Jakarta, Kabar SDGs – Harga minyak goreng rakyat merek Minyakita mengalami kenaikan tipis dan mulai melampaui Harga Eceran Tertinggi (HET) yang telah ditetapkan pemerintah. Per April 2026, harga di sejumlah daerah terpantau berada di kisaran Rp15.800 hingga Rp15.900 per liter, sedikit di atas HET Rp15.700 per liter.
Menteri Perdagangan Budi Santoso mengakui adanya kenaikan tersebut, namun menegaskan bahwa kondisi ini bukan disebabkan oleh kelangkaan pasokan di pasar.
“Ya, ada sedikit naik. Karena imbas dari kemasan plastik. Tapi tidak ada namanya kelangkaan,” ujar Budi di sela ajang Indo Intertex 2026 di Jakarta, Kamis (16/4/2026).
Ia menjelaskan, kenaikan harga lebih dipengaruhi oleh kendala bahan baku kemasan plastik yang terdampak situasi global, termasuk konflik antara Iran, Amerika Serikat, dan Israel.
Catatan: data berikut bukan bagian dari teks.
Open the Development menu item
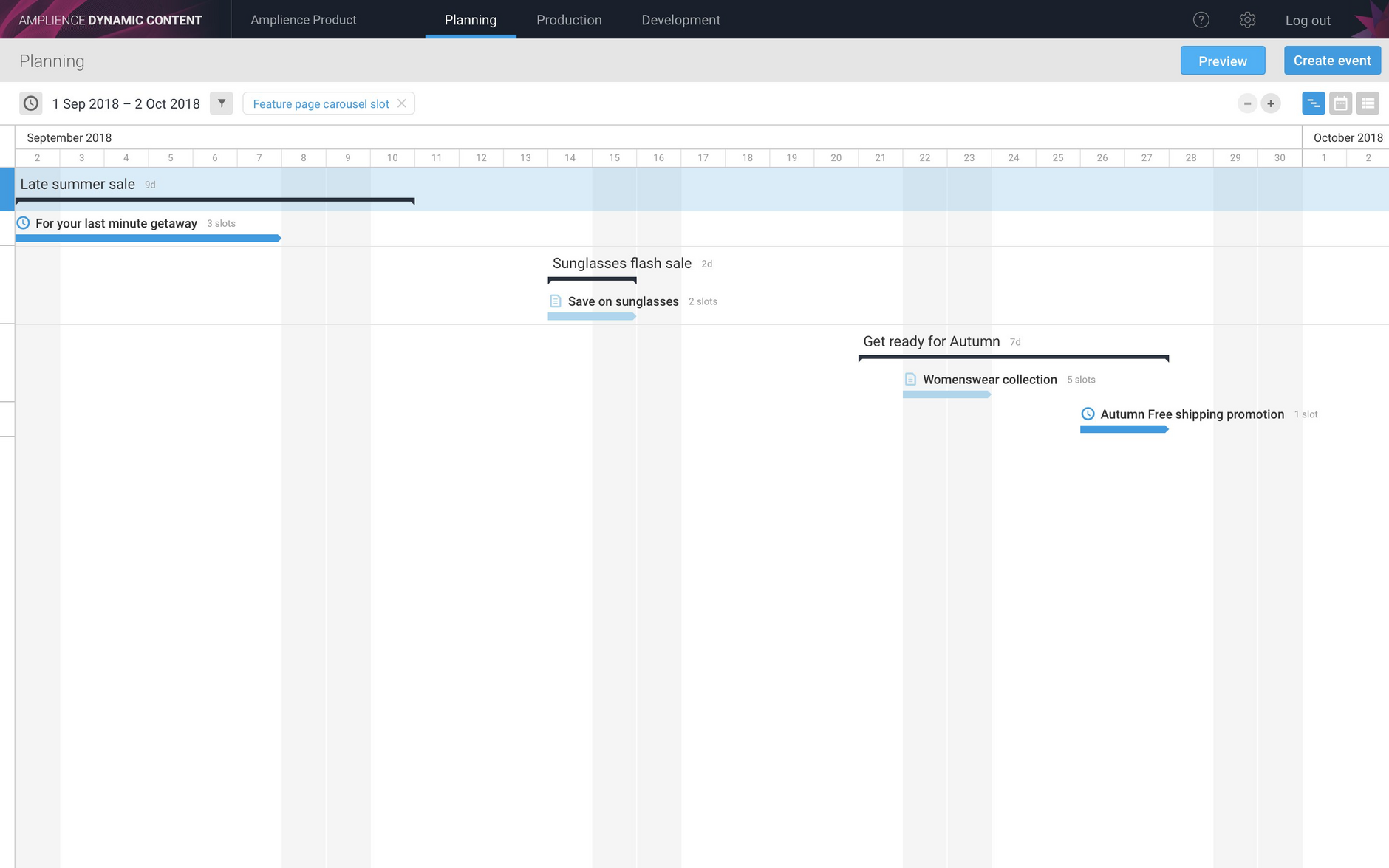1389x868 pixels. 680,20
Menurutnya, persepsi masyarakat selama ini kurang tepat karena hanya menjadikan Minyakita sebagai tolok ukur ketersediaan minyak goreng nasional.
“Saya kemarin ke ritel modern, minyak goreng banyak. Jadi tidak ada namanya minyak goreng langka. Yang dilihat itu Minyakita saja,” jelasnya.
Budi juga mengimbau masyarakat agar tidak terpaku pada satu merek, mengingat masih tersedia berbagai pilihan minyak goreng lain di pasaran, baik kategori menengah maupun premium.
“Ada minyak second brand, ada juga minyak premium. Jadi pilihan masyarakat banyak,” tambahnya.
Untuk menjaga stabilitas harga dan pasokan, Kementerian Perdagangan terus melakukan pemantauan distribusi di pasar tradisional maupun ritel modern. Selain itu, pemerintah juga membuka peluang untuk meningkatkan kuota Domestic Market Obligation (DMO) Minyakita.
Saat ini, berdasarkan regulasi yang berlaku, distribusi minimal ditetapkan sebesar 35 persen. Namun demikian, pemerintah menyatakan angka tersebut masih dapat ditingkatkan hingga 65 persen atau lebih, seiring kesiapan produsen dalam memenuhi kebutuhan dalam negeri.
“Minimal 35 persen, tapi kalau mau 65 sampai 70 persen tidak masalah,” tegasnya.